As the march begins, Michel, a cigarillo in his beak and a torn khaki green coat on his back, bends his knees to grab two large shopping bags filled with old papers. “I came out of respect for the dead”, specifies the man with graying hair, visibly sixty years old. He doesn’t want to say where he lives, “it causes problems” he said. With his small retirement as a former construction worker, he does not have enough to pay rent in any case: “A flat ? I would, well! We have the right to dream!” To stay, Michel does with the means at hand, “I’m getting out of my mind. Sometimes there are places where I stay for a month or two, explains the retiree. And then they throw you out.” For him, if so many people die in the street, “It’s stress, despair and loneliness. It’s sometimes very dirty people, it’s the disease. The street is like that.
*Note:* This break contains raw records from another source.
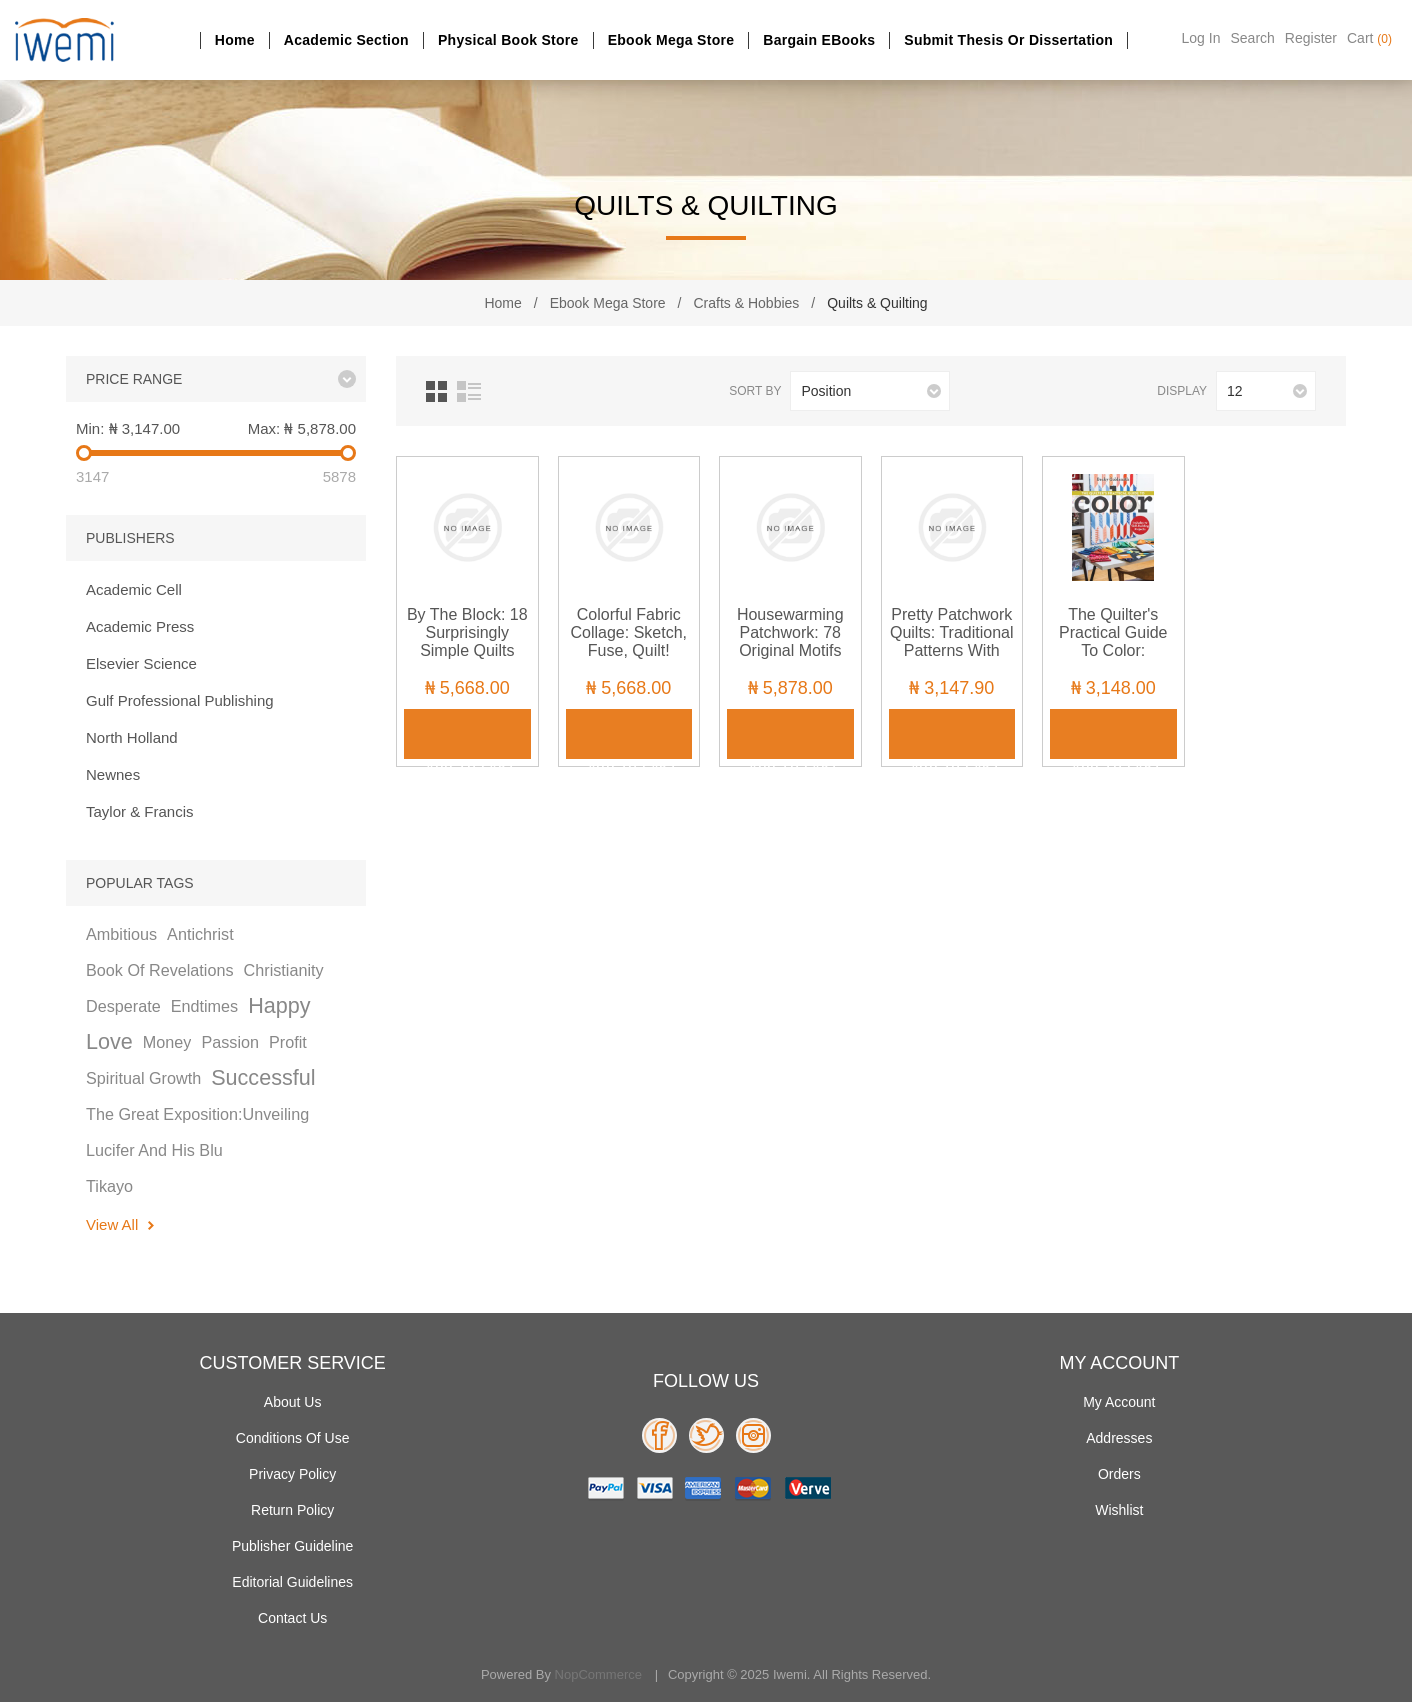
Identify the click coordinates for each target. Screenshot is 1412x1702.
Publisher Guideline (292, 1546)
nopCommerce (598, 1674)
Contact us (292, 1618)
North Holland (132, 737)
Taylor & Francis (140, 811)
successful (263, 1077)
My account (1119, 1402)
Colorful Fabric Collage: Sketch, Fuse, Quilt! (628, 632)
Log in (1201, 38)
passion (230, 1042)
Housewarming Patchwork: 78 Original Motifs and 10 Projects (790, 641)
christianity (284, 970)
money (167, 1042)
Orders (1119, 1474)
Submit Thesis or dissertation (1008, 40)
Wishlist (1119, 1510)
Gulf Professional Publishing (180, 700)
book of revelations (160, 970)
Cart (1369, 38)
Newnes (113, 774)
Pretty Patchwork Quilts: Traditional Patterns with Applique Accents (952, 641)
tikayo (109, 1186)
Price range (134, 379)
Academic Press (140, 626)
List (469, 391)
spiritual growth (143, 1078)
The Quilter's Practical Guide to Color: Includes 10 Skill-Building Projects (1113, 650)
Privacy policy (292, 1474)
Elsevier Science (141, 663)
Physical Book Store (508, 40)
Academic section (346, 40)
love (109, 1041)
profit (288, 1042)
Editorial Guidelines (292, 1582)
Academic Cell (134, 589)
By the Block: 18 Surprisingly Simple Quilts (467, 632)
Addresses (1119, 1438)
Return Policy (292, 1510)
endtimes (204, 1006)
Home (235, 40)
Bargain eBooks (819, 40)
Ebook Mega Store (671, 40)
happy (279, 1005)
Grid (436, 391)
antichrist (200, 934)
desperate (123, 1006)
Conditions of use (293, 1438)
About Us (293, 1402)
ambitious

Arrived at the Buttes-Chaumont, the procession scatters on the sidewalk that runs along the park. On the railings that surround the garden, the demonstrators hang roses around the posters which list the names of the 623 deceased people. Ervé, 49, with blue eyes and two earrings, is an honorary member of the collective’s board of directors. He is also homeless himself, “for 26 years, including 22 years in Paris”, he says, sliding his beard between his fingers. Twenty-two is also the number of his friends who died in the street. “Sleeping in the street and dying there is not normal. I could be one of those people. he adds, calling for the establishment of a “real homelessness policy, especially for women”. At the moment Ervé lives in a place lent by a friend, at La Défense. Next June, he will celebrate his 50th birthday. “I defy the statistics” he said, with a thin smile. In 2021, according to the collective, the average age of people who died in the street was 48.5 years old.